The top three were nonprofits. Gundersen Lutheran Medical Center, part of the large Wisconsin-based health system, made the most money: $302.5 million just on its patients. California-based Sutter Medical Center, also part of a large system, came in second. Stanford Hospital, also in California, was third.

Those hospitals share a key attribute, the authors argued. Whether because of their size, their prestige or their influence in the community, they have more power to negotiate prices, meaning they can charge insurers more for the care they give.

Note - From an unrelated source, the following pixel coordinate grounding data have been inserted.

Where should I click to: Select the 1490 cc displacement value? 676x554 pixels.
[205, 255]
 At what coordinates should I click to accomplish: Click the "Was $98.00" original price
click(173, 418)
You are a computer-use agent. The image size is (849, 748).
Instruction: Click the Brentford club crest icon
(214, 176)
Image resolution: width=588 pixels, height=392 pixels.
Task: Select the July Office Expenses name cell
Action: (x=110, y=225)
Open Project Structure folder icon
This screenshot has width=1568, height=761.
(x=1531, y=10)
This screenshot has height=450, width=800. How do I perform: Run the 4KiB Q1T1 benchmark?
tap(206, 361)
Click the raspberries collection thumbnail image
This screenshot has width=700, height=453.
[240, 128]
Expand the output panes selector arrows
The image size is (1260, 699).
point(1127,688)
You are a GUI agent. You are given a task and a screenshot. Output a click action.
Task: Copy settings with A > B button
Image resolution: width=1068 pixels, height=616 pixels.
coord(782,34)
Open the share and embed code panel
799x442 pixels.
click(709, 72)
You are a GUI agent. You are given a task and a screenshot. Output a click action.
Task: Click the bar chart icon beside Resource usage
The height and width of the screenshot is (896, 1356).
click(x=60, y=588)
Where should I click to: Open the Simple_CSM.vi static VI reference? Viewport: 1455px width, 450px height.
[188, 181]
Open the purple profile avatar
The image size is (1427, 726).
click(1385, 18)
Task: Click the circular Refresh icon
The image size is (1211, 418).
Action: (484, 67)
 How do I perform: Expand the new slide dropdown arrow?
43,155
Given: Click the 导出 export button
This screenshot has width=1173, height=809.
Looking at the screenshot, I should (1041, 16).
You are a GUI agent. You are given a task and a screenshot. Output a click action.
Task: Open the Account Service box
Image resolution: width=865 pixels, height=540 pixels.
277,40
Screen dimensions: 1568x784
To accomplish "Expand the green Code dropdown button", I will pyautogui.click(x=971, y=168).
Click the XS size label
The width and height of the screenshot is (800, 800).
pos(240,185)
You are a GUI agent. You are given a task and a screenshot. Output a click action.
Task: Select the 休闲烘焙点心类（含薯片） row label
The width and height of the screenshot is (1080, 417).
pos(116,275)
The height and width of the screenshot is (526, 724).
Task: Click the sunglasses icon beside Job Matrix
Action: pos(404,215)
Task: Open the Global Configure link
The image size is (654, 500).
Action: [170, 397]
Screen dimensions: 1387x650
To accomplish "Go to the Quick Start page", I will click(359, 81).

“They are the only provider — or they are clearly the dominant provider — and the insurers in that community are relatively weaker, and there are a lot of them,” said Gerard Anderson, director of the Johns Hopkins University Center for Hospital Finance and Management, and one of the study’s authors. “[The hospitals] can take advantage of their market position. And they do.”

hospital-moneyThe researchers looked only at profits made from actual medical care, meaning they didn’t factor in the often substantial amount of money hospitals make from sources like investments, grants, donations, parking fees and property rentals. The idea was to focus on what hospitals make from patients alone, said Ge Bai, the study’s primary author. Bai is currently an assistant professor of accounting at Washington and Lee University, though she’s joining the faculty at Johns Hopkins’ Carey Business School in the fall.

Most hospitals — particularly nonprofits — don’t actually earn money from patient care. Rather, a large market share or inclusion in a big health system — like Gundersen — better predicted how well hospitals would do.

“Many of the hospitals best-positioned to earn profits are non-profits — they’re the ones often that have the most prestige, they’re the largest hospitals,” said Paul Ginsburg, the director of the Center for Health Policy at the Brookings Institution and director of public policy at the University of Southern California’s Schaeffer Center for Health Policy and Economics.

Ginsburg, an expert in health economics, wasn’t affiliated with the study.

Market muscle matters in bargaining with insurers. That may be driving the hospital industry trend toward consolidation.

In recent years, many hospitals have merged to form larger health networks. They argue that doing so leads to better service to patients — for instance, care can be coordinated across more locations. In addition, they say they can then better negotiate with insurance companies. The study notes that in markets dominated by insurance companies, hospitals were less likely to profit from patient services.

But mergers have also been shown to increase the cost of health care. That’s because they often give hospitals leverage to set higher prices or charge insurance companies more. Likewise, brand-name hospitals, such as those affiliated with prestigious universities, can exert a similar pressure, Bai said. For instance, she explained, if she were shopping for health insurance in Baltimore she wouldn’t buy a plan that didn’t include Johns Hopkins Hospital.

Increased health care costs, the study authors said, are felt by consumers — either in the form of higher health plan premiums, or, in higher hospital bills for patients who don’t have insurance or who receive care out of network. The latter situation happens more often than people expect, Bai said, especially in emergencies, when people don’t have time to pick who’ll treat them.

The study also adds to the debate about whether the tax status of nonprofit hospitals needs more thorough scrutiny, Ginsburg said. They typically don’t have to pay taxes because, the idea goes, they provide a public service. But the paper’s findings “very clearly raise the issue about … whether these hospitals need or deserve the tax exemption.”

That’s an issue federal policy has tried to address, too. The 2010 health law, for instance, included a provision intended to make nonprofit hospitals prove they deserve their tax-exemption — increasing the standards for the “community benefit” those hospitals are supposed to provide.

Often, the local hospital is the largest economic engine in a community, and not taxing it means the local governments forgo a significant amount of revenue. The benefit a not-for-profit hospital provides hardly differs from that provided by one that’s for-profit, especially when both types of hospitals have rosy financial outlooks, based on the patient care, Ginsburg said.

Meanwhile, Bai said, the findings also support the notion that hospital mergers need to be better regulated. Setting federal limits on what hospitals can charge for a particular service might also help, she added. Maryland and West Virginia have experimented with that idea. Despite outcry from some executives, the study notes, hospitals in those states are still profiting.

Without that kind of oversight, Bai said, consumers will get shortchanged.

“We’re absolutely paying a higher price,” she said.